Senegalese presidential candidates on Sunday cast their ballots in a symbolic vote organised by a civil society organisation to denounce the postponement of the presidential election.
The country’s election was scheduled for Sunday.
The presidential candidates who took part slipped their ballot papers into a box bearing the words “RIP 25 February.”
“We cannot accept, with the stroke of a pen, being deprived of what is essential to us, that is to say, our freedom and democracy, and above all our ability to elect our leaders,” said presidential candidate and former Dakar Mayor Khalifa Sall.
Some young Senegalese protesters defied a ban on their demonstration and gathered on the streets of Dakar to condemn the postponement.

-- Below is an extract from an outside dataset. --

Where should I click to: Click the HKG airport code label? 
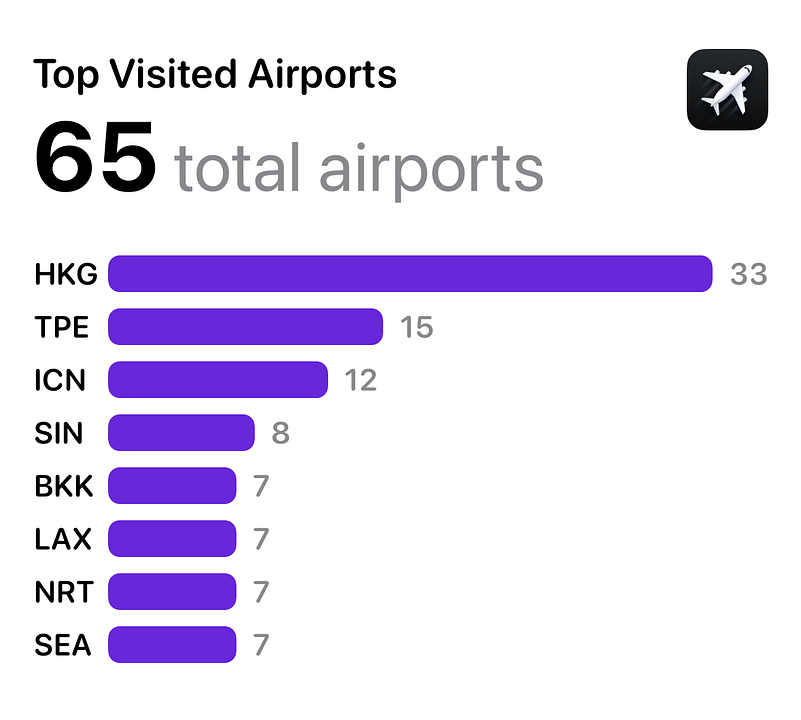[x=65, y=274]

“It hurts me a lot to see that our rights have been trampled on to bring us back today to an uncertain process,” said protester Ibrahim Deme.
On February 3, Senegalese President Macky Sall postponed the vote in a televised speech to the nation.
The postponement was rejected by opposition leaders who led a protest against it, resulting in violent clashes with security forces, arrests and mobile internet cuts that further deepened political tensions in one of Africa’s most stable democracies.
This year’s election, unlike previous years, has been dogged by controversies from deadly protests that resulted in Sall announcing that he would not seek a third term, to the disqualification of two opposition leaders.